# Almost done with laminate, What type of molding should I use here?



## jayrod (Oct 17, 2010)

Nearing the last row on my laminate flooring, Im not exactly sure what type of molding to use to cover the gap between the floor and this metal plate thing on the door entrance. The flooring is going to slide under the white casing that you see so whatever molding is used will have to end there. What would work best and look best?
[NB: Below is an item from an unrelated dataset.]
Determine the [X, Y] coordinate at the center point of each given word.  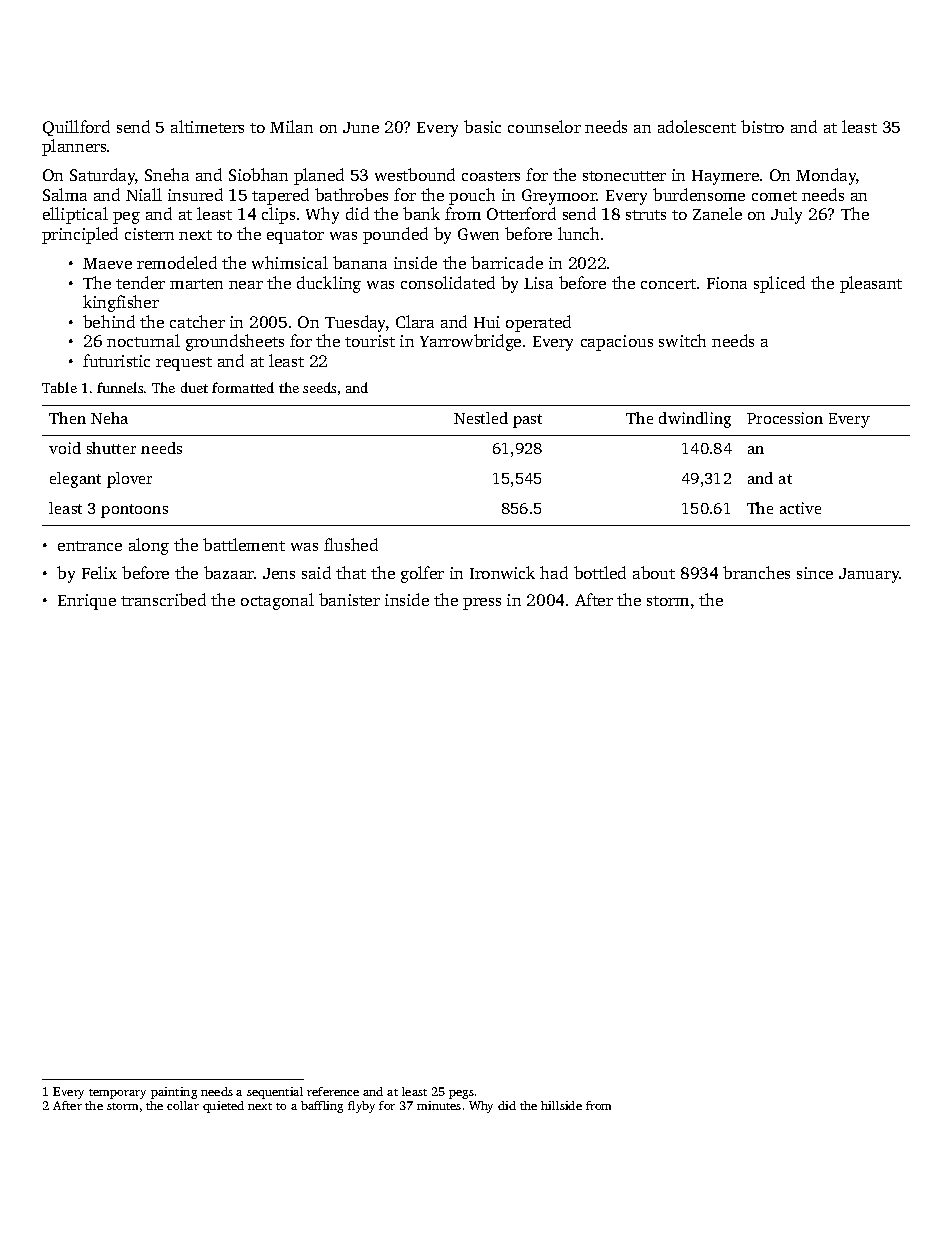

Thanks!


----------



## Jaz (Oct 18, 2010)

Google Image Result for http://images.ifloor.com/products/1787543/ifloor_trans-70-75x75-se-5x5/300x300q75.jpg

It's called a threshold, the minor details may vary a bit.  It should be available in the color you bought, made by the same company.  The straight edge goes against the solid object, you pre-drill and nail into floor.  The laminate goes under this threshold leaving at least 1/4"-1/2" for expansion.  Of course it comes in thicknesses to match your application.

Jaz


----------



## DrHicks (Oct 19, 2010)

What Jaz said...


Hey - your comment, "The flooring is going to slide under the white casing that you see..." caught my eye.  

Are you sure that's going to work?  It looks like that edge of the laminate will be "coming down".  Do you have that much movement in your floor, so that you can slide the entire thing that way?

Usually the floor moulding and/or quarter-round toe-kick are installed after the laminate flooring.


----------



## jayrod (Oct 19, 2010)

^Yes it will slide under the casing. Ive done it in all the rooms so far. The quarter round or toe kick could go there but It will be sitting higher than the metal plate. Im afraid the threshold mentioned by Jaz will even sit too high causing a trip hazard. The molding that I use will need to be about half as tall as normal shoe molding.


----------



## Jaz (Oct 19, 2010)

What's a toe kick?  Do you mean the base board?  

The threshold I linked to is made for 3/8" engineered hardwood, the one to match your laminate is likely thinner.  But even if it isn't, you'll notice the bevel cut to accommodate that.  People will not trip over it, they'll get used to it.  Anything under an inch is not too much.  

The only other way is to change that metal threshold to something beveled or cut the laminate 1/4" short and caulk the gap.  

Jaz


----------



## DrHicks (Oct 20, 2010)

^ Sorry.  Toe Kick must be a redneck reference to the Quarter Round often attached to the baseboard.

Me is not very sophistimucated.


----------



## Dragerman (Dec 22, 2010)

Why would you use laminate flooring in the entrance to your house???  I would have used something more weather proof like tile or vinal.


----------



## jayrod (Dec 22, 2010)

Its a bedroom. The house has 5 entrances. Its a big house. No one ever goes in or out this way hardly.


----------



## Dragerman (Dec 23, 2010)

Looks good!!  I wasn't trying to sound too critical but I have seen what happens to laminate over time in an entrance way.


----------



## granite-girl (Dec 28, 2010)

Me too, laminate at a back door in the winter is STUPID !  I should know... but hopefully you won't have that problem if it's not used.  Why do you need any molding there ?  won't the laminate just go right under it ? Looks like there's not much room for anything else.


----------